■ **ESTRATTO DELLA PAGINA**:
============

Rivista Anarchica Online
Nel paese dei cucchiai d'oro
di R.D.L.
Anche per l'aborto possiamo parlare di un fenomeno all'"italiana". La
legge c'è, ma non si applica, tutti lo sanno,
molti lo fanno, è peccato, è reato, è immorale, ma ogni anno da uno a tre milioni
di donne abortiscono. Cosa c'è
di "clandestino" in un fenomeno socialmente così rilevante? Se distribuiamo statisticamente la
frequenza annuale
degli aborti (calcolando una cifra "timida" di poco superiore al milione) sul totale delle donne in
età feconda
arriviamo allo stupefacente risultato che, come media statistica, ogni donna italiana
abortisce almeno due volte
nella sua vita. In realtà, naturalmente ci sono donne che non si trovano mai nella
necessità di abortire così come
ci sono molte donne (si veda ad esempio la testimonianza riportata in questa stessa pagina) che debbono
abortire
dieci, quindici volte. Tuttavia il dato medio statistico ci consente di percepire immediatamente la
dimensione del
fenomeno aborto nell'ambito della società italiana, una società ipocrita e pretesca che
nega moralmente quello
che fa praticamente. Anche in termini giudiziari
questo fenomeno "clandestino" si presenta in modo non meno spettacolare. Di fronte
al milione di reati vari denunciati ogni anno (dall'omicidio alle ingiurie) si erge spropositato il reato
d'aborto che,
a seconda delle stime, eguaglia o triplica la somma di tutti gli altri delitti. Quando una legge arriva ad una
così
vistosa condizione di "anomia" (cioè di rifiuto generalizzato) non ha più alcun motivo
di perpetuarsi, ha esaurito
anche in termini di potere la sua funzione e la sua credibilità sociale. Eppure i legislatori italiani non sembrano preoccupati di questo divario
tra comportamento sociale e norma
giuridica. In realtà l'anomia in tema d'aborto, che tutti gli altri Paesi europei (tranne - al solito -
Grecia e Spagna)
hanno, chi prima chi dopo, risolta adeguando la legge alla morale corrente, cioè liberalizzando
l'aborto, è
difficilmente risolubile in questa disgraziatissima Italia papalina. Naturalmente, neppure da pensarci a risolvere la contraddizione riproponendo
l'osservanza della legge. Intanto
dovrebbero essere istituiti centinaia di tribunali speciali e campi di concentramento per processare i
milioni di
delinquenti, Ma soprattutto, a parte l'impossibilità tecnica, vi è ben altro ostacolo alla
repressione dell'aborto:
l'aborto è nella realtà italiana, arma insostituibile di controllo delle nascite. L'aborto
è infatti il complemento
quasi inevitabile di quelle che sono (a causa delle leggi fasciste e della dottrina cattolica) le due tecniche
anticoncezionali più diffuse, soprattutto nelle classi inferiori e medio-inferiori: il coito
interrotto e l'Ogino-Knaus, due metodi insicuri che consentono di ridurre ma non
di evitare i concepimento indesiderati. Senza
l'aborto perciò l'Italia vedrebbe un "baby-boom" spaventoso, insostenibile per
l'economia nazionale e
inaccettabile per i livelli di vita familiari ed individuali. Non resta dunque ce risolvere la contraddizione all'altro polo, accettando la realtà ed
abolendo le norme
giuridiche sull'aborto e sulla propaganda anticoncezionale, espressione di una politica e di una morale
di
incremento demografico legata a realtà opposte a quella contemporanea. Una politica (recente,
fascista) di stupida
equazione numero-potenza nazionale ed una morale assai più antica e ragionevole (in passato)

============

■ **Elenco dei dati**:
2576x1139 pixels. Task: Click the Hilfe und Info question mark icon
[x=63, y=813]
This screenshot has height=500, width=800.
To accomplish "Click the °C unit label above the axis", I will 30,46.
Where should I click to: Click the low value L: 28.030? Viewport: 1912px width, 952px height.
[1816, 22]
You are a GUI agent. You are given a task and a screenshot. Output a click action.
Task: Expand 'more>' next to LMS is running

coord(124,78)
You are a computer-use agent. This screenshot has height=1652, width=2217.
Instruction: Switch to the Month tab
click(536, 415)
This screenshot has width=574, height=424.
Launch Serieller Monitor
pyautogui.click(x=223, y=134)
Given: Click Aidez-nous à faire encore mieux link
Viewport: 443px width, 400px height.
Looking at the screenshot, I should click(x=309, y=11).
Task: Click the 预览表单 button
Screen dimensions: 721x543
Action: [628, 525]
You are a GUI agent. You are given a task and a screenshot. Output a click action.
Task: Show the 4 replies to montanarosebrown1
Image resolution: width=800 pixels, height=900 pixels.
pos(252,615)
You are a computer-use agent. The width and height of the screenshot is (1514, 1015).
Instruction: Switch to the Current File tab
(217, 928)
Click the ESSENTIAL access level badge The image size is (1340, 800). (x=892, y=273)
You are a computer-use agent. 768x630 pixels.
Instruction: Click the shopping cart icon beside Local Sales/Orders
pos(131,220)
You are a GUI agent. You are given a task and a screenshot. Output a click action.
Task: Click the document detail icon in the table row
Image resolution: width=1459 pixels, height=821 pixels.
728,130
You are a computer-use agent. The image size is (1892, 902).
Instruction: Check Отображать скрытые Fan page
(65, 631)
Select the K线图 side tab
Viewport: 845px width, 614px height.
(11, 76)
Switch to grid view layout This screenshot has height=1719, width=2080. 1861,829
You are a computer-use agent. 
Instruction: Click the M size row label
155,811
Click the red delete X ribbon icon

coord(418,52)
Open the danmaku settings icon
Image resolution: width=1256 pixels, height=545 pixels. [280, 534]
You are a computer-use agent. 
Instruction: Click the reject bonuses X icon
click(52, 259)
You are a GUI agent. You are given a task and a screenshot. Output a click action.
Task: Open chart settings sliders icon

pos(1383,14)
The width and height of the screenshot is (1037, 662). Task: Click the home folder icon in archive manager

============

■ **OBIETTIVI**:
1. Indica se le affermazioni seguenti concordano con il testo sull'aborto, rispondendo sì o no e citando le parole decisive del testo. (a) Ogni anno abortiscono da uno a tre milioni di donne. (b) Grecia e Spagna hanno liberalizzato l'aborto come gli altri Paesi europei. (c) Il coito interrotto e l'Ogino-Knaus sono metodi sicuri.
2. Trasforma in un elenco puntato il paragrafo del testo sull'aborto che comincia con "Anche per l'aborto possiamo parlare", conservandone i fatti principali.
3. Prosegui il testo sull'aborto dal punto in cui si interrompe.

■ **IN RISPOSTA**:
1.
(a) Sì: "ogni anno da uno a tre milioni di donne abortiscono".
(b) No: "tutti gli altri Paesi europei (tranne - al solito - Grecia e Spagna)".
(c) No: "due metodi insicuri che consentono di ridurre ma non di evitare i concepimento indesiderati".

2.
- In Italia la legge sull'aborto c'è ma non si applica, e ogni anno abortiscono da uno a tre milioni di donne.
- Con una stima di poco superiore al milione di aborti l'anno, in media ogni donna italiana in età feconda abortisce almeno due volte nella vita. In realtà alcune donne non abortiscono mai e altre devono farlo dieci o quindici volte.
- La società italiana è definita ipocrita e pretesca, perché nega moralmente ciò che fa praticamente.
- Secondo le stime, il reato d'aborto eguaglia o triplica il milione di altri reati denunciati ogni anno.
- Una legge rifiutata in modo così generalizzato ("anomia") ha esaurito funzione e credibilità sociale, ma i legislatori italiani non sembrano preoccuparsene.
- Gli altri Paesi europei, tranne Grecia e Spagna, hanno risolto l'anomia liberalizzando l'aborto. In Italia la soluzione è difficile.
- Far rispettare la legge richiederebbe centinaia di tribunali speciali e campi di concentramento.
- Soprattutto, l'aborto è un'arma insostituibile di controllo delle nascite. Completa i due metodi anticoncezionali più diffusi, soprattutto nelle classi inferiori e medio-inferiori: il coito interrotto e l'Ogino-Knaus, entrambi insicuri. La loro diffusione si deve alle leggi fasciste e alla dottrina cattolica.
- Senza l'aborto ci sarebbe un "baby-boom" insostenibile per l'economia nazionale e inaccettabile per i livelli di vita.
- Resta quindi da abolire le norme sull'aborto e sulla propaganda anticoncezionale. Queste norme esprimono una politica e una morale di incremento demografico legate a realtà opposte a quella contemporanea.

3.
che riconosceva
in un'alta natalità la sopravvivenza della specie (data l'altrettanto alta moralità). Negli
ultimi duecento anni però
(e soprattutto nell'ultimo secolo) la realtà s'è andata modificando sino a capovolgere i
termini del problema: oggi
la sopravvivenza della specie è legata alla riduzione delle nascite. La maggior parte dei Paesi del mondo ha adeguato in modo anche
drastico la propria legislazione alla mutata
realtà. In Italia, invece, ufficialmente nulla è cambiato. Grazie alla chiesa cattolica, alla
sua millenaria ed ipocrita
rigidità morale sessuofobica ed alla sua altrettanto millenaria ed altrettanto ipocrita pratica del
compromesso
"realista" (esempio: condanna dei rapporti sessuali pre ed extra matrimoniali ed accettazione ammiccante
dei
bordelli). Grazie ai democristiani che hanno trasferito nell'amministrazione del potere
l'immoralità pretesca.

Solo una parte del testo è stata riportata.